▸ THE PROBLEM: Starting at the line that holds "Task: Pick the" and stopping at the line that holds "is (359, 643).", restate the records below word for word, with both of those lines included.

▸ SOURCE DATA:
=== Begin Enclosure ===

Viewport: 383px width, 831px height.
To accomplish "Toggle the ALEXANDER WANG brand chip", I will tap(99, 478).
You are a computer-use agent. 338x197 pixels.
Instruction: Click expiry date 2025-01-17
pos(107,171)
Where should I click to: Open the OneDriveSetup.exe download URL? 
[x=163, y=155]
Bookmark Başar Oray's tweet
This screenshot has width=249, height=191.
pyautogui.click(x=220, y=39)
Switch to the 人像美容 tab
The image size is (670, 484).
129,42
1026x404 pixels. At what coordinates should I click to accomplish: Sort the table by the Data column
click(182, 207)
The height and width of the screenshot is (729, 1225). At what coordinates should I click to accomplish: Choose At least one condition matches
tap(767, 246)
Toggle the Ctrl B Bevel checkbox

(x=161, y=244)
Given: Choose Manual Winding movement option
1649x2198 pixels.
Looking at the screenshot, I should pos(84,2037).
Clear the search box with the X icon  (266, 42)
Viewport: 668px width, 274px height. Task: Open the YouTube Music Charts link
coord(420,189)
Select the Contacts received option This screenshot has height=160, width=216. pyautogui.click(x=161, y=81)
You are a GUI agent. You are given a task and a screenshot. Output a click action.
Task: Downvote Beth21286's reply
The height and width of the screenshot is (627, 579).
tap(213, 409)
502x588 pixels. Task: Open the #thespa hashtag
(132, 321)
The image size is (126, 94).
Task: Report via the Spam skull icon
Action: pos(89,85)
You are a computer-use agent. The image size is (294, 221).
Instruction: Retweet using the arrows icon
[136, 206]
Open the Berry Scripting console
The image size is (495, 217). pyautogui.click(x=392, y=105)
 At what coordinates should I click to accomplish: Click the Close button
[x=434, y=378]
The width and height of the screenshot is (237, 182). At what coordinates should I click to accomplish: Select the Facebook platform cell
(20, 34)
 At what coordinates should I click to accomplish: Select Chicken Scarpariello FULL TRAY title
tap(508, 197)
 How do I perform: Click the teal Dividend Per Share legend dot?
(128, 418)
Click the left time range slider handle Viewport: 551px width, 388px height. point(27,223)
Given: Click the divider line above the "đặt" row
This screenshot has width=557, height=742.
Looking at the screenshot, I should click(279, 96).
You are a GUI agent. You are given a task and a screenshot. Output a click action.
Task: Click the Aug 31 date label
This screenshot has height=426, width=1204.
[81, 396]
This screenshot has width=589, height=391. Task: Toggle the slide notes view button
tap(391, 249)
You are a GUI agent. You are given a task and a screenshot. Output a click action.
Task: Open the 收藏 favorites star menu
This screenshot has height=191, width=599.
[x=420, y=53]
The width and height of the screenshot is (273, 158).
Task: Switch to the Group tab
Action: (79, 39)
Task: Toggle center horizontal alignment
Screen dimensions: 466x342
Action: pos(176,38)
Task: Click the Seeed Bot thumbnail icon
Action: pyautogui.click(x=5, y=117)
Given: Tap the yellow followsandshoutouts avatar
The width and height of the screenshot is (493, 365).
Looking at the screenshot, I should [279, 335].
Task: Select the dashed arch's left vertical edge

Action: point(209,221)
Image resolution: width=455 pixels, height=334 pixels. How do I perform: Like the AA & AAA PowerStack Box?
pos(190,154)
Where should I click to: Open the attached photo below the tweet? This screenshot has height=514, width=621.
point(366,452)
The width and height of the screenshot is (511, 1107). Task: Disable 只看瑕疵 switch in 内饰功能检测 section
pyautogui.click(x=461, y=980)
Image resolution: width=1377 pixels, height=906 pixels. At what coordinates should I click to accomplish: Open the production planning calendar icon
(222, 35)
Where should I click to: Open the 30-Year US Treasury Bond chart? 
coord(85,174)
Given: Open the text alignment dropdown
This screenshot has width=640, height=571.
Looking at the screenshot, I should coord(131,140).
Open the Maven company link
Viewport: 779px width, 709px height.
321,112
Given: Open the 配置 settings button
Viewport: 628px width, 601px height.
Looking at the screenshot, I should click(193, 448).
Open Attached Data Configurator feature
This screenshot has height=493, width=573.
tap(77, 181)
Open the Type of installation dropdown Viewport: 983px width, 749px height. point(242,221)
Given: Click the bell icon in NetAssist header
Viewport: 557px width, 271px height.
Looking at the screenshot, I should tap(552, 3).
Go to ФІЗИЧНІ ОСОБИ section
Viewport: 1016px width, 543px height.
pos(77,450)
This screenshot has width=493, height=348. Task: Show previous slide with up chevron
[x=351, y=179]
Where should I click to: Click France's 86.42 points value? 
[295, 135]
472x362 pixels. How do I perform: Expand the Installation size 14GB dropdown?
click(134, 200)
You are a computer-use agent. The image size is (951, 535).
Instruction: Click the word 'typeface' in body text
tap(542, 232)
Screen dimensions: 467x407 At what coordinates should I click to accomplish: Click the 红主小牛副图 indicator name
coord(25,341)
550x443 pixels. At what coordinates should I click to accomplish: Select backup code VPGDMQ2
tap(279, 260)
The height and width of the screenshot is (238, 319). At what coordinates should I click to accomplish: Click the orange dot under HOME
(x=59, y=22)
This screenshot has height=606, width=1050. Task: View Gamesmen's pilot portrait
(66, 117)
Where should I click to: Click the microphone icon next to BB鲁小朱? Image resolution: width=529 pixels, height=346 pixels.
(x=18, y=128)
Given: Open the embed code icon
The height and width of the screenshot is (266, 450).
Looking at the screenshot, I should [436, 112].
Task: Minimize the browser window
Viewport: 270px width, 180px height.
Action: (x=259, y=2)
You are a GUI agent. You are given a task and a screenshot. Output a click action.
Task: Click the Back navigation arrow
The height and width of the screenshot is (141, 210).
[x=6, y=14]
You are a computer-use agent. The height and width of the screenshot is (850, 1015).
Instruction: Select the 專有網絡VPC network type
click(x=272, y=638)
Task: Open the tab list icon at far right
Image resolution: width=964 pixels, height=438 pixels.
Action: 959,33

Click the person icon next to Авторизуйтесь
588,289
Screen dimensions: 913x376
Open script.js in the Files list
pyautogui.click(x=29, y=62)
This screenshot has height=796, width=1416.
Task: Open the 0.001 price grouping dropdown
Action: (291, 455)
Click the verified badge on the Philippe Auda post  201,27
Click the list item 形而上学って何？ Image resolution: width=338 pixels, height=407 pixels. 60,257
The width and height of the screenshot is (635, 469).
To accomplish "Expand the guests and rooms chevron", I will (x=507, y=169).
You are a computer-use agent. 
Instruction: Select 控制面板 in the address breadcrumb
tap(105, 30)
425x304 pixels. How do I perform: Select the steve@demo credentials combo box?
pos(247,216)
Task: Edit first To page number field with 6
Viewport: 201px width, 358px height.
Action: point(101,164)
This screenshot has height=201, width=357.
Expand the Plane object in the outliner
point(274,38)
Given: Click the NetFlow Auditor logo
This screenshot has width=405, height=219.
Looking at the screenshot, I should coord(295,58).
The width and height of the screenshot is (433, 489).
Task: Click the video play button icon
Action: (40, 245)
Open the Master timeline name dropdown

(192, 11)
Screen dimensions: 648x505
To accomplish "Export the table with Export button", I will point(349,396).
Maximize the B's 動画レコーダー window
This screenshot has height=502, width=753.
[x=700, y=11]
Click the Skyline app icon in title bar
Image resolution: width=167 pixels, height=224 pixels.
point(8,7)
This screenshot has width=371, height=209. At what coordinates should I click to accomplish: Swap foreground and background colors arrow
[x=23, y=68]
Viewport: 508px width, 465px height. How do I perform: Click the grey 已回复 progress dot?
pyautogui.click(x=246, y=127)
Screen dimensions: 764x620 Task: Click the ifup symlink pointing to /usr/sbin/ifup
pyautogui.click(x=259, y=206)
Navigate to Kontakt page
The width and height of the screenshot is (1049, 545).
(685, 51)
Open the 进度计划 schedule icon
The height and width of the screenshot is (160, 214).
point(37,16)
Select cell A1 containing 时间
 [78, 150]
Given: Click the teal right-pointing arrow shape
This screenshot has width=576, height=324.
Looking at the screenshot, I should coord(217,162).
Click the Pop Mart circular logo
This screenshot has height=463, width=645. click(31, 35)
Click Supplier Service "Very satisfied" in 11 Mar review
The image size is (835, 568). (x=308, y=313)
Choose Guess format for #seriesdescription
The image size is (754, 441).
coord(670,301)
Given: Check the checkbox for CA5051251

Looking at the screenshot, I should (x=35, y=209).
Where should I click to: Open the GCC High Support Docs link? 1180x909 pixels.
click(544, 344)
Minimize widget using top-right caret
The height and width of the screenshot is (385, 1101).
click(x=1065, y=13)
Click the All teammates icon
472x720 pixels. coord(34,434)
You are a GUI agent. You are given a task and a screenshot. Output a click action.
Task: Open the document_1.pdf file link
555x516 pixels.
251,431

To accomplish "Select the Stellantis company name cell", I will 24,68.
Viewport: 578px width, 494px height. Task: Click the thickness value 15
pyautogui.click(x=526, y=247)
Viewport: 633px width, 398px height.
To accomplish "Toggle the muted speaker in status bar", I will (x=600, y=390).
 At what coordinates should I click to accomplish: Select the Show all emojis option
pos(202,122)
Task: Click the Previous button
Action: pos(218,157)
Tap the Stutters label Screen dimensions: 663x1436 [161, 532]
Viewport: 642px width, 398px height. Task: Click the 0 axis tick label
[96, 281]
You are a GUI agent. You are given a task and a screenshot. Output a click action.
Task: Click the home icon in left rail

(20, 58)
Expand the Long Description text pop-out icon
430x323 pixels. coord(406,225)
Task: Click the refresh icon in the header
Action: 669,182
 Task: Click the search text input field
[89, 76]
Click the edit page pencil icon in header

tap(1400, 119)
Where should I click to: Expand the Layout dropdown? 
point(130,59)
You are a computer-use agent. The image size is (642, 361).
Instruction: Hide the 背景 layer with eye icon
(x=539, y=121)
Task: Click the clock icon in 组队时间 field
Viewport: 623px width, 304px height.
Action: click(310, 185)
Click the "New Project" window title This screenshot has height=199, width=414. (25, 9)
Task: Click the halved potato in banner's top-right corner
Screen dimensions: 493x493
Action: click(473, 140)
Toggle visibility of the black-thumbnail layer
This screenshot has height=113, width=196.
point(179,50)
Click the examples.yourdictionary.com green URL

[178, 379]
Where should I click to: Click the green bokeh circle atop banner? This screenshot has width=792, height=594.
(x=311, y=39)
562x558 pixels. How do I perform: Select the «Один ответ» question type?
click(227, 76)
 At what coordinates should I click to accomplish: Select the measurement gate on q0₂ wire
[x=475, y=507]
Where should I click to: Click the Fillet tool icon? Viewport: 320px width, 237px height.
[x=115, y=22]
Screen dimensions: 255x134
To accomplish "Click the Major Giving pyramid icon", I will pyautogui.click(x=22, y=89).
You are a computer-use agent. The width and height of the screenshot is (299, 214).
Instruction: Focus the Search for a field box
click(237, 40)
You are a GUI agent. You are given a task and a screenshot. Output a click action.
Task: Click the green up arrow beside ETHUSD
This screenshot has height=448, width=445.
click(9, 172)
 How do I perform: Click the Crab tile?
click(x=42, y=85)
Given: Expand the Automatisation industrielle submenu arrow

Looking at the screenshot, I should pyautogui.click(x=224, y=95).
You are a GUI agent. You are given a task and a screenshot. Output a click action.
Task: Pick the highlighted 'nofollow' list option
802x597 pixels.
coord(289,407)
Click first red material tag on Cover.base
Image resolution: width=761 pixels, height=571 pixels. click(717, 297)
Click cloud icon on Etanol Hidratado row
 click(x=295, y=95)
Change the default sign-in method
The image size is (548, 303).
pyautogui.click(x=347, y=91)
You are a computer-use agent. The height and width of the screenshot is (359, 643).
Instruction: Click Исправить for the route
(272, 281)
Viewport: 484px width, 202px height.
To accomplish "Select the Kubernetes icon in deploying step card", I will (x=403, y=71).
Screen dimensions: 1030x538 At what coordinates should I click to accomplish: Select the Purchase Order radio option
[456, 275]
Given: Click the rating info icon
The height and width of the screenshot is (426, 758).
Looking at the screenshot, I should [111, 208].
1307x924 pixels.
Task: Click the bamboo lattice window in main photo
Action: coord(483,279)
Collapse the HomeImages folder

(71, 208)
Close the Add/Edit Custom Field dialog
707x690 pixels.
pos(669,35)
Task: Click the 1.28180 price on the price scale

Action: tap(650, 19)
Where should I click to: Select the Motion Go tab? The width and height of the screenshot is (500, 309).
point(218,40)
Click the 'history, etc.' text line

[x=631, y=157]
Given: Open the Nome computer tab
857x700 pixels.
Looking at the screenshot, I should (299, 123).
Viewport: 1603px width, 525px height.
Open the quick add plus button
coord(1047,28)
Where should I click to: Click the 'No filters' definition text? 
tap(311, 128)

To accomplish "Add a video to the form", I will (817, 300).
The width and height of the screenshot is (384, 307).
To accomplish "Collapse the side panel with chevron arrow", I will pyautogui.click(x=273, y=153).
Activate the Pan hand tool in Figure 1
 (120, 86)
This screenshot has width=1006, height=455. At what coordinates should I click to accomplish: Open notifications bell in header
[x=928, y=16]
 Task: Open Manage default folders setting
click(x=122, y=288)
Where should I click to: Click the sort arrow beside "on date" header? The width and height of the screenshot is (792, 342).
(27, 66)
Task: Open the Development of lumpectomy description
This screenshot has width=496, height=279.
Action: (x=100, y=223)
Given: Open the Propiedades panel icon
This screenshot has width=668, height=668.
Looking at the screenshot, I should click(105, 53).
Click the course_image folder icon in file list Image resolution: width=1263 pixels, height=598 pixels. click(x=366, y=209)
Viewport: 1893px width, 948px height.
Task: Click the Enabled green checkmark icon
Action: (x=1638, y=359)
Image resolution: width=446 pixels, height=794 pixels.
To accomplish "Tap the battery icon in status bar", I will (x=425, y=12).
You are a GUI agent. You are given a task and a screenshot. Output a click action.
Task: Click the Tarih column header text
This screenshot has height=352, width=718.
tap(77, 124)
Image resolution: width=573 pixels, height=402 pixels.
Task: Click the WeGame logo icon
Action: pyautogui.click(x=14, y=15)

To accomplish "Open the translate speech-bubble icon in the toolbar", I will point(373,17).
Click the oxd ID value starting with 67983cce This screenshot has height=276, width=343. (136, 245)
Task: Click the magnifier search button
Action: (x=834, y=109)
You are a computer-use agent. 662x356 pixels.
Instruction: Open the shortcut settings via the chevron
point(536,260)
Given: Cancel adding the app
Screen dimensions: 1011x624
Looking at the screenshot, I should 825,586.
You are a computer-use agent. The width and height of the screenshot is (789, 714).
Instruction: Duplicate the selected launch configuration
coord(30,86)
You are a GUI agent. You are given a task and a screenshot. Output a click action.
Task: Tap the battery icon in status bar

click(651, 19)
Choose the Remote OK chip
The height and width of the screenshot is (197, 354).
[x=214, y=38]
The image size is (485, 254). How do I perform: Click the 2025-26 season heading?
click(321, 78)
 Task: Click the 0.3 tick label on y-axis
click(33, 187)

=== End Enclosure ===

▸ RESULT OF THIS TASK:
Task: Pick the highlighted 'nofollow' list option
802x597 pixels.
coord(289,407)
Click first red material tag on Cover.base
Image resolution: width=761 pixels, height=571 pixels. click(717, 297)
Click cloud icon on Etanol Hidratado row
 click(x=295, y=95)
Change the default sign-in method
The image size is (548, 303).
pyautogui.click(x=347, y=91)
You are a computer-use agent. The height and width of the screenshot is (359, 643).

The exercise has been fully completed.